BRACHIAL PLEXUS INJURIES, TREATMENT AND OPERATION
The brachial plexus is a neural plexus structure, which is formed by the contribution of C5-T1 spinal nerves and is the source of the motor and sensory nerves of the upper extremity, i.e. the arm and the hand. The main nerves of the brachial plexus are the nervus ulnaris, the nervus medianus and the nervus radialis. However, there are other nerves coming out of the plexus, providing the motor and sensory innervations of the shoulder and arm region. Brachial plexus injuries can easily be classified as obstetric paralysis caused by difficult births or traumatic brachial plexus injuries, which occur in increased ages due to various causes, particularly traffic accidents. In these injuries, a decrease in the movements of the arm and hand and loss of sensation can be seen. Brachial plexus injury may result in weakness in shoulder movements, same side posterior displacement of the eyeball (enophthalmos), low eyelid, and small pupil of the eye (miosis) depending on the level and severity of the injury.
The risk of brachial plexus injury increases with difficult births, due to causes such as severely overweight birth, the mother’s narrow birth canal, breech birth, cord entanglement. This injury is caused by an increase in the angle between the child’s head and shoulder and excessive tension of the nerves during birth. Although it is generally unilateral, bilateral cases can also be seen. This damage is usually understood by the family recognizing the immobility of the child’s hand and arm. Congenital arm paralysis can be seen as Erb-Duchenne type paralysis (c5-C6) affecting the upper part, Klumpke Paralysis affecting the lower part and full-nerve injury affecting all nerves. There is a waiter’s hand asking for a tip in Erb’s paralysis type, while the shoulder and elbow movements preserved with no hand movement in very rare Klumpke Paralysis. In the total nerve injury, there is a dangling arm finding.
Fortunately, most of these damages (high rates of up to 90% in some scientific publications) are recovering spontaneously. For this unfortunate minority, what is to be done in the first months of life is a strict follow-up. These children are followed by plastic surgeons and paediatric neurologists.

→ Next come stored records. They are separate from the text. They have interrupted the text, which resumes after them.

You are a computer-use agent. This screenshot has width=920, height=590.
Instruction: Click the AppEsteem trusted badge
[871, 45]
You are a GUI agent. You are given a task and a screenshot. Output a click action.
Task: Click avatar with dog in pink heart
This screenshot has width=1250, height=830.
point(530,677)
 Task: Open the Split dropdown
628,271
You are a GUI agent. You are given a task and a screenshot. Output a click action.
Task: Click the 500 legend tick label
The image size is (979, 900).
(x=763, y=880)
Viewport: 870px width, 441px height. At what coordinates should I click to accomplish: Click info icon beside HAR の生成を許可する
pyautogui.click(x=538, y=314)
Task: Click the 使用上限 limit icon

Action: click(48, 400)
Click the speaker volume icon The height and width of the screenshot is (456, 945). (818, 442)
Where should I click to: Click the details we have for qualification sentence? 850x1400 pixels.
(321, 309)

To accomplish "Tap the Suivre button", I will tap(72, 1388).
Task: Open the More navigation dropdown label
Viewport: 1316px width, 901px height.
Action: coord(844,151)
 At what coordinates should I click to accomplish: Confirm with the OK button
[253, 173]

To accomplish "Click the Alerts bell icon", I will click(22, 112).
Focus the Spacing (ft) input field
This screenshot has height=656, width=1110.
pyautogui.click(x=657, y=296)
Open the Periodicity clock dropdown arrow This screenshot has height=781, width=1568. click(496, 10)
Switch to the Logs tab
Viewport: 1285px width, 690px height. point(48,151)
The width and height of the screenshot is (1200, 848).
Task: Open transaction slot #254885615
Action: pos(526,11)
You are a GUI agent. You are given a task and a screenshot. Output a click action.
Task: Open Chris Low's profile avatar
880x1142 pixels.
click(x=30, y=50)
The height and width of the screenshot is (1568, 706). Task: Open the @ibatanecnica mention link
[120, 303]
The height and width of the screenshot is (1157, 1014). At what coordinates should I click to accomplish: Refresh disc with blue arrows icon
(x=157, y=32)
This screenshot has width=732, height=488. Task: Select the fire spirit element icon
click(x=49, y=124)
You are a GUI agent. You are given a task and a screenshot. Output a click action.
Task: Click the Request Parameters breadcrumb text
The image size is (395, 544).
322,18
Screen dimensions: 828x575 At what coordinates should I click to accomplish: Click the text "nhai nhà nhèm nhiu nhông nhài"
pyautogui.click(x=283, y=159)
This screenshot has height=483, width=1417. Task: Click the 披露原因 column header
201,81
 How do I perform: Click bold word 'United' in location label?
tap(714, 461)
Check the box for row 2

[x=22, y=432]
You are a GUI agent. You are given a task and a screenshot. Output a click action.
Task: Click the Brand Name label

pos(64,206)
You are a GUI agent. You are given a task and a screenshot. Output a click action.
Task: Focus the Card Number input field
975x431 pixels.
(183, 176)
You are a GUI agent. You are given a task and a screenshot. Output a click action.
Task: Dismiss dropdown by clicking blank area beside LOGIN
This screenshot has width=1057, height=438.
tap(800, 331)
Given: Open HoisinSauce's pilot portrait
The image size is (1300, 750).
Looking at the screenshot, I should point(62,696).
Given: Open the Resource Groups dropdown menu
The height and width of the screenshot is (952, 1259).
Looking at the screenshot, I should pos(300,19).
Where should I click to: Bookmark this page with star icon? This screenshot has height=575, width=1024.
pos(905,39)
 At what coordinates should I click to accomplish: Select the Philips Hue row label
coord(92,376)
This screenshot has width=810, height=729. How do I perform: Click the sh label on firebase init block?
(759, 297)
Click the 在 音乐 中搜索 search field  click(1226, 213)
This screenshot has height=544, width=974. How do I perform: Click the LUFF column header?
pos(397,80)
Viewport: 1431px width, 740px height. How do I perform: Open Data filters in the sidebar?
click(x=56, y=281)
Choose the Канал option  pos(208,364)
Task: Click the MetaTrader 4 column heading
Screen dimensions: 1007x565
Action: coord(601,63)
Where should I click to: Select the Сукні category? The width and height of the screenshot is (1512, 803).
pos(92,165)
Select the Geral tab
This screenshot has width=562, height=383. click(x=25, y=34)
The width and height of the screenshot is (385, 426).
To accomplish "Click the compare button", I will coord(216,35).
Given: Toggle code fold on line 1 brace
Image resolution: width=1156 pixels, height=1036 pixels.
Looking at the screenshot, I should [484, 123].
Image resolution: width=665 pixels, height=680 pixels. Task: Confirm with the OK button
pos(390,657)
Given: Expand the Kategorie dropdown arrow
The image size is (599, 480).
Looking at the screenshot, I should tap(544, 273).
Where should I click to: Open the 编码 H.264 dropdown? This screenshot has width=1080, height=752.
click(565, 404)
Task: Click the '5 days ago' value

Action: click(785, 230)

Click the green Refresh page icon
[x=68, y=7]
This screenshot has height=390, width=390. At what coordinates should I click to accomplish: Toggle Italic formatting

If the muscle movements are not at the desired level in the first 3 months of life, or first 6 months according to some cults, the procedure to be performed is to provide surgical repair of nerves and in some cases, to repair nerves with nerve grafts taken from the leg. In neurotisation operations, the upper end of an undamaged nerve can be sewn to the injured nerve and nerve transfer can be performed. In the following years, tendon transfer operations, enabling tendons to fulfil the functions of non-working muscles, and bone corrective interventions are performed.
TRAuMATıc BRAchıAL PLEXUS ınjurıes
These are nerve injuries, occurring as a result of shoulder over-pressing, the head’s exposure to force in a way that it would be separated from the shoulder, which is caused by traffic accidents, particularly motorcycle accidents. It can also be caused by firearm and sharp object injuries. Upper and lower nerve roots or total nerve injury may occur. These patients should be considered to have associated vessel injuries and bone fractures and necessary examinations should be made. The clinical image is similar to obstetric palsy. A pulse check must definitely be performed and a necessary surgical intervention should be performed, in case there is a vascular injury. In these patients, immediate exploration and nerve repair can be performed depending on the surgeon’s preference, or surgical intervention can also be performed after a 6-month waiting period. Preoperative and postoperative physiotherapy is an indispensable part of the healing process.